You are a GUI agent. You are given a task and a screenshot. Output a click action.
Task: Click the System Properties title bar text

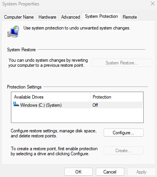[x=21, y=4]
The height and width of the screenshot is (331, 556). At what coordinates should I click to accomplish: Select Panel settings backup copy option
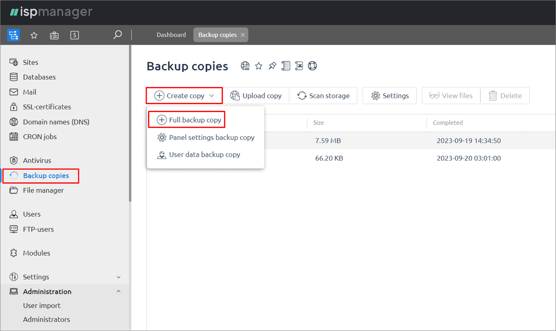click(206, 137)
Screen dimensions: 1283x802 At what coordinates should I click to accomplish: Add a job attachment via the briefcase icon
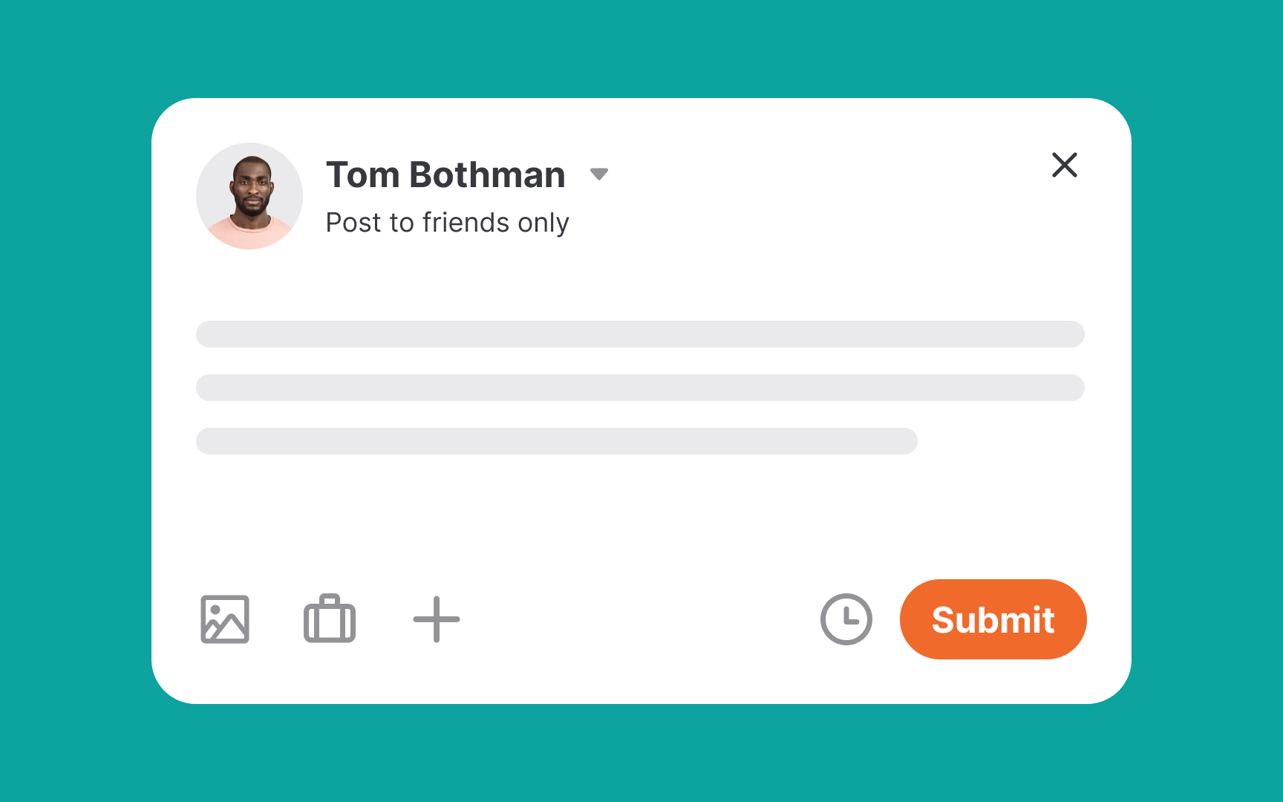coord(330,619)
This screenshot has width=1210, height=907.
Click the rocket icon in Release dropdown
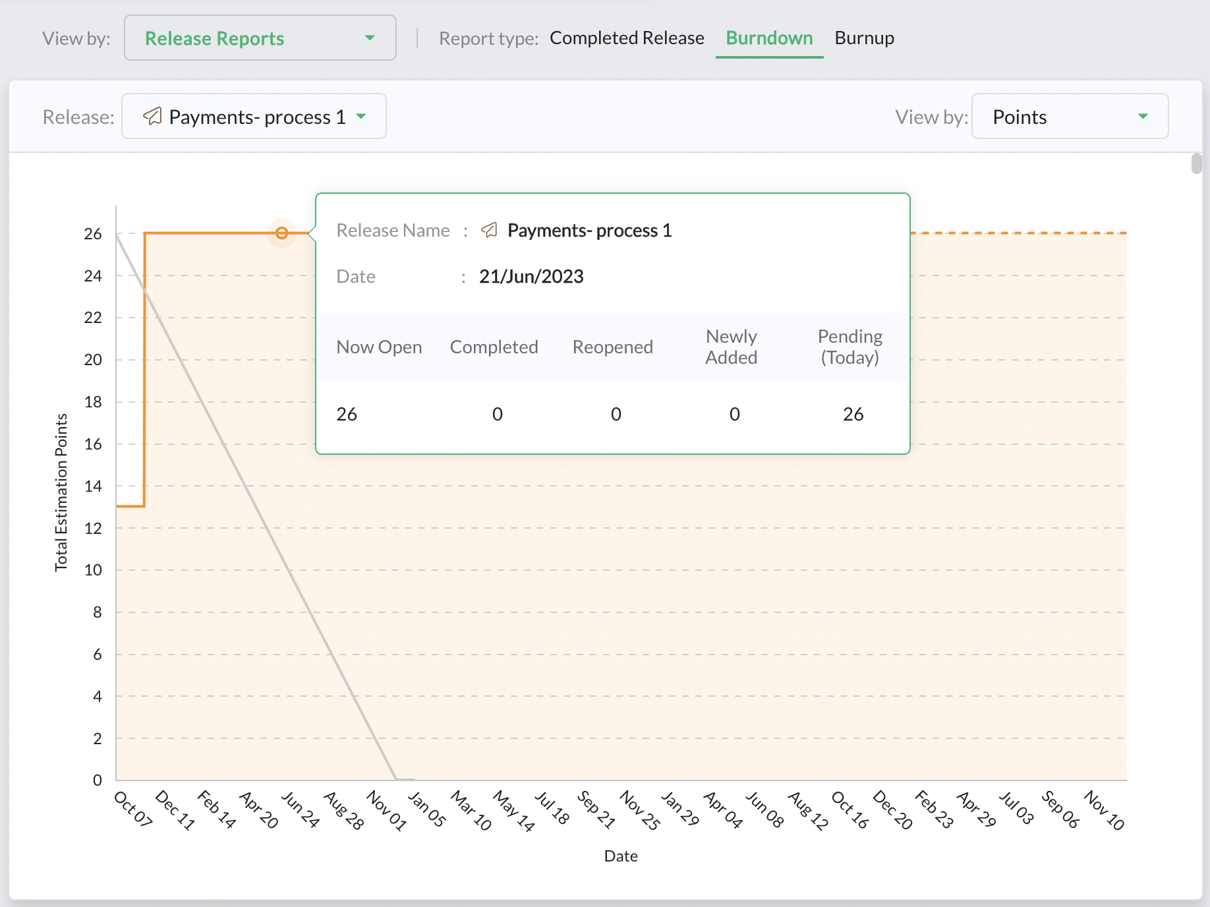(x=152, y=117)
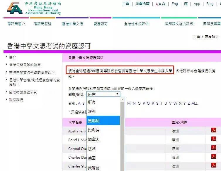The height and width of the screenshot is (171, 221).
Task: Click the 網頁指南 link
Action: (x=142, y=4)
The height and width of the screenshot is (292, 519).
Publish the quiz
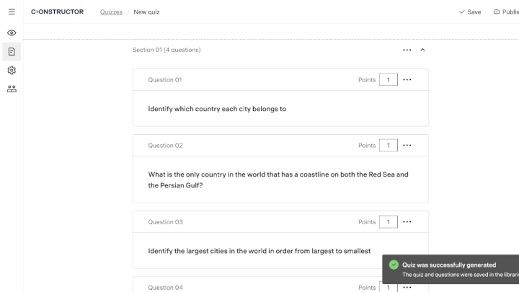506,12
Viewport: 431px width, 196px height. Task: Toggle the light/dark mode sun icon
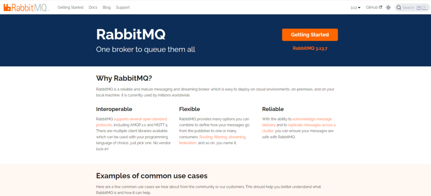[388, 8]
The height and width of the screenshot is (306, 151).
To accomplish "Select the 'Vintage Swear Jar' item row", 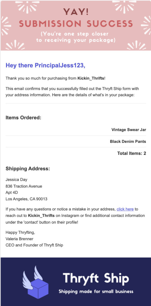I will click(76, 130).
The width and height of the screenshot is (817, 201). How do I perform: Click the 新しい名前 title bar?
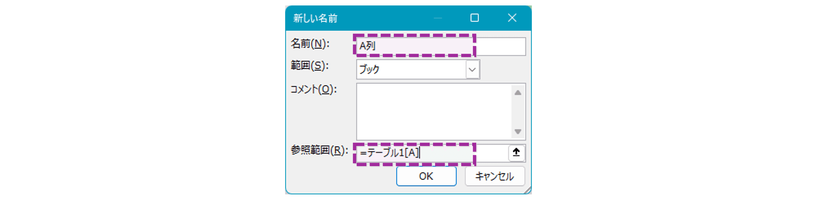coord(365,18)
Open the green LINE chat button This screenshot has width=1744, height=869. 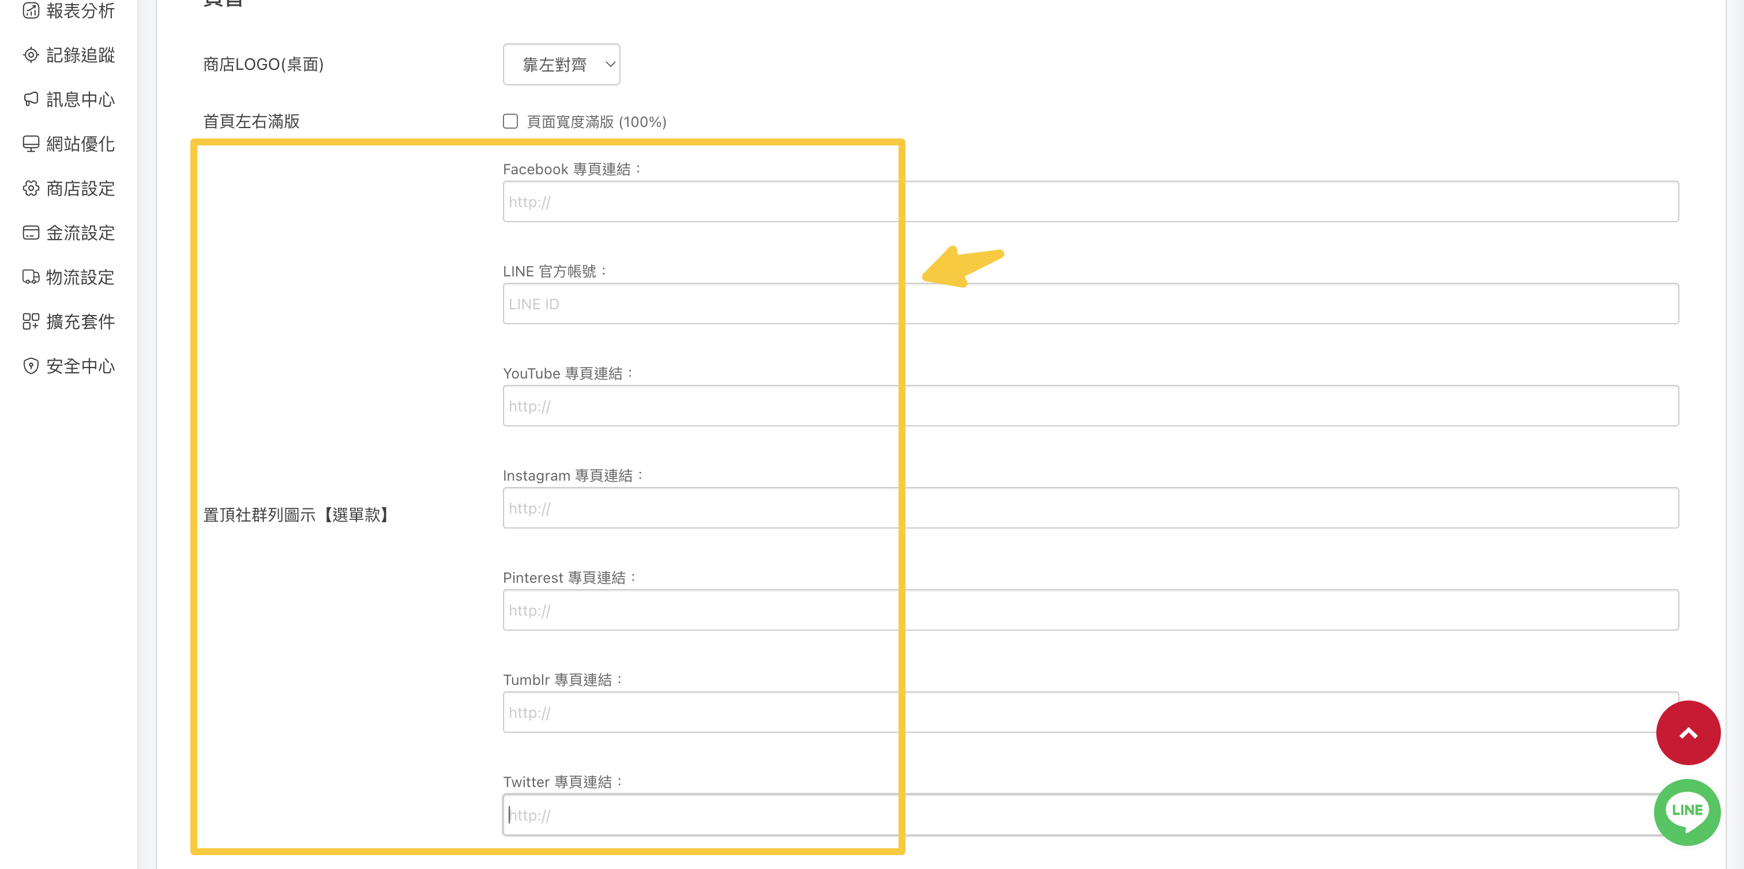coord(1686,811)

_WHAT IS EXPECTED_
For this task, return exactly the stretch of the listing above from the line with "The height and width of the screenshot is (331, 556)." through the line with "This screenshot has width=1210, height=907.", inclusive and without pictures.

_SOLVED EXERCISE_
The height and width of the screenshot is (331, 556). At what coordinates should I click to accomplish: Select Panel settings backup copy option
click(206, 137)
Screen dimensions: 1283x802 At what coordinates should I click to accomplish: Add a job attachment via the briefcase icon
coord(330,619)
This screenshot has width=1210, height=907.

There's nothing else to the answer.